Генрих словно пытался ей что-то сказать, но слова жены не оставили ему возможности сделать это.

– Напишите письмо, Генрих!

– Элизабет...

– Напишите письмо!

Раздался треск, и на вечернем небе показалась еще одна трещина. Кусочки вечерней синевы уже посыпали пеплом плечи Генриха, а Элизабет стояла рядом и по-прежнему ничего не видела. И ей было все равно: почему сегодняшнее утро началось с упоминания о смерти, почему весь день был пропитан ее черным дыханием... Она не поняла его знаков, хотя он трубил ей о своей возможной скорой смерти во все колокола! Ей было его даже не жаль. Ей было жаль себя и Амили... больше никогда он не раскроется ей. Потому что это бесполезно, она не поймет.

И в очередной раз Генрих вспомнил первую надпись, которую он прочитал вновь в недавно найденном дневнике. Когда-то, будучи еще совсем мальчишкой, он написал скачущим подростковым подчерком: "как же иногда бывает нужно повесить замок на дверь, ведущую во внутренний мир, дабы предотвратить разворовывание его ценностей". Еще совсем недавно, прочитав это, он лишь рассмеялся над наивностью того Генриха, которым был когда-то, теперь же он был с ним солидарен, ибо вновь испытал то же самое, что и много лет назад.

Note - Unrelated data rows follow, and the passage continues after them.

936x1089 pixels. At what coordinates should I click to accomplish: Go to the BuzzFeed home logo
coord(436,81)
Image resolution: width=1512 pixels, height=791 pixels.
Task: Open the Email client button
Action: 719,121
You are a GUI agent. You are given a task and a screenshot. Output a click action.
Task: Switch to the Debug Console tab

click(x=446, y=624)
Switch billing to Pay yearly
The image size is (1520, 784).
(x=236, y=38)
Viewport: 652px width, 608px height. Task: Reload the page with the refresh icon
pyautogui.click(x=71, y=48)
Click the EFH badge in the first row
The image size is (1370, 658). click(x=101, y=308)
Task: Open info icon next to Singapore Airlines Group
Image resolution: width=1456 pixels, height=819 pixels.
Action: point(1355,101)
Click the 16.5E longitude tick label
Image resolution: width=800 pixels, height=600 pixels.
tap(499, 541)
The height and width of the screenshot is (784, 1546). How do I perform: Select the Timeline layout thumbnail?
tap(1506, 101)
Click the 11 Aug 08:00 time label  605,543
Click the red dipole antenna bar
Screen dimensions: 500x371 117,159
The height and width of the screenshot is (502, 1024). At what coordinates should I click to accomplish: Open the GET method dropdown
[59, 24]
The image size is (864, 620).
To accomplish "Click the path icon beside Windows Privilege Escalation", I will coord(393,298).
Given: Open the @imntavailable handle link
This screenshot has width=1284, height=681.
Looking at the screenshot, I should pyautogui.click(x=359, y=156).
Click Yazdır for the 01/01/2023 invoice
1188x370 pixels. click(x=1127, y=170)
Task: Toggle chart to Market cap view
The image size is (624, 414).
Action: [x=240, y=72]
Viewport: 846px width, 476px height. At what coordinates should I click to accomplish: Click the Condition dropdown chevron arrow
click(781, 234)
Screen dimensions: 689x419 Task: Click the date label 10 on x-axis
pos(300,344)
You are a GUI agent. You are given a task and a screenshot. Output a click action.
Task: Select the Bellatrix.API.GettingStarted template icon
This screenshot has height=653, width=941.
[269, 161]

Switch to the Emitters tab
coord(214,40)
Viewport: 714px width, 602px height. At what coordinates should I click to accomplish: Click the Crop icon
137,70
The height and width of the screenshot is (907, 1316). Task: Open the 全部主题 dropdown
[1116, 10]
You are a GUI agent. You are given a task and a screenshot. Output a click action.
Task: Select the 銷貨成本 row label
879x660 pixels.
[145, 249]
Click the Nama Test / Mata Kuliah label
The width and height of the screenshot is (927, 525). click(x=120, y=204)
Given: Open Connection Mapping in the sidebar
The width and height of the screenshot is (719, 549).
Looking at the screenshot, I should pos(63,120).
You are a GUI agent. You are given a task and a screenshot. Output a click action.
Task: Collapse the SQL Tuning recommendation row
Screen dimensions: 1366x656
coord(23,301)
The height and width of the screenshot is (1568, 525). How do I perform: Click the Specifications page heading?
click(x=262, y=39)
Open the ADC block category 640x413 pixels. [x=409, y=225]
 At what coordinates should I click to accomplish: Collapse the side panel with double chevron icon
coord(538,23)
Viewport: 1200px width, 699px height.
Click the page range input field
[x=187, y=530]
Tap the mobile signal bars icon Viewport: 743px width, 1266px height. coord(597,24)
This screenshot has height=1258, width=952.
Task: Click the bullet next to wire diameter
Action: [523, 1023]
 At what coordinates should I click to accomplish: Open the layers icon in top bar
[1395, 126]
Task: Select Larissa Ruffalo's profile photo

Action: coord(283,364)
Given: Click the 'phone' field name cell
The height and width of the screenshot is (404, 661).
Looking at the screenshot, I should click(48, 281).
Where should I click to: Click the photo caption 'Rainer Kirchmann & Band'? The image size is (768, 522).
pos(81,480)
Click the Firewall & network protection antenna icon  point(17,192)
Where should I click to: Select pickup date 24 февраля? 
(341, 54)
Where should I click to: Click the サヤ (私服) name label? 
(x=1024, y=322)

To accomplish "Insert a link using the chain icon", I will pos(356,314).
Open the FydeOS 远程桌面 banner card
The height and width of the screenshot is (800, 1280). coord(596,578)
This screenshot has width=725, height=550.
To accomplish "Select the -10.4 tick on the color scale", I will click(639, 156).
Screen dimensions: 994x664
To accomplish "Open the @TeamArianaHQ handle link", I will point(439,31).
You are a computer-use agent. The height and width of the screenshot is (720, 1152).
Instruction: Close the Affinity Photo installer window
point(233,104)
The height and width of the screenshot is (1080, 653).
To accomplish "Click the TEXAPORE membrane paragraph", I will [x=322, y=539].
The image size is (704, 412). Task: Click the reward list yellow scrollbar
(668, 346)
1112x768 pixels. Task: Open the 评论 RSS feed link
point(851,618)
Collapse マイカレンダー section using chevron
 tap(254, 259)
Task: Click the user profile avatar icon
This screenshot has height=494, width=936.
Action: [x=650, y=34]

– Хорошо... Сегодня же сделаю это.

Генрих направился к дому. Элизабет сначала молча смотрела ему вслед, потом же крикнула:

– Генрих! Что она хотела сказать? На что вы решились? Что вы должны сделать в скором времени?

Он развернулся на мгновение, и его рука прошлась по шевелюре, стряхивая небесную пыль, видимую только ему.

– Солнце село.

***

Хрупкая рука Энж ударила по полотну - раз! И всплыло воспоминание из жизни Генриха - он, маленький мальчик, сидит на коленях у матери и играет с ее волосами. Два! И Энж погрузилась в совсем недавние воспоминания- в один из вечерних разговоров с Элизабет- и ее ненадолго накрыло чувством любви и смеха. Три! Она наносила удары один за другим, стараясь разбить ненавистное полотно, погубившее родного человека, без которого не собиралась жить и с каждым ударом ее хрупкого кулачка она погружалась в мир Генриха. И с каждым ударом любовь к Генриху умоляла ее опустить руки и пожалеть о только что содеянном.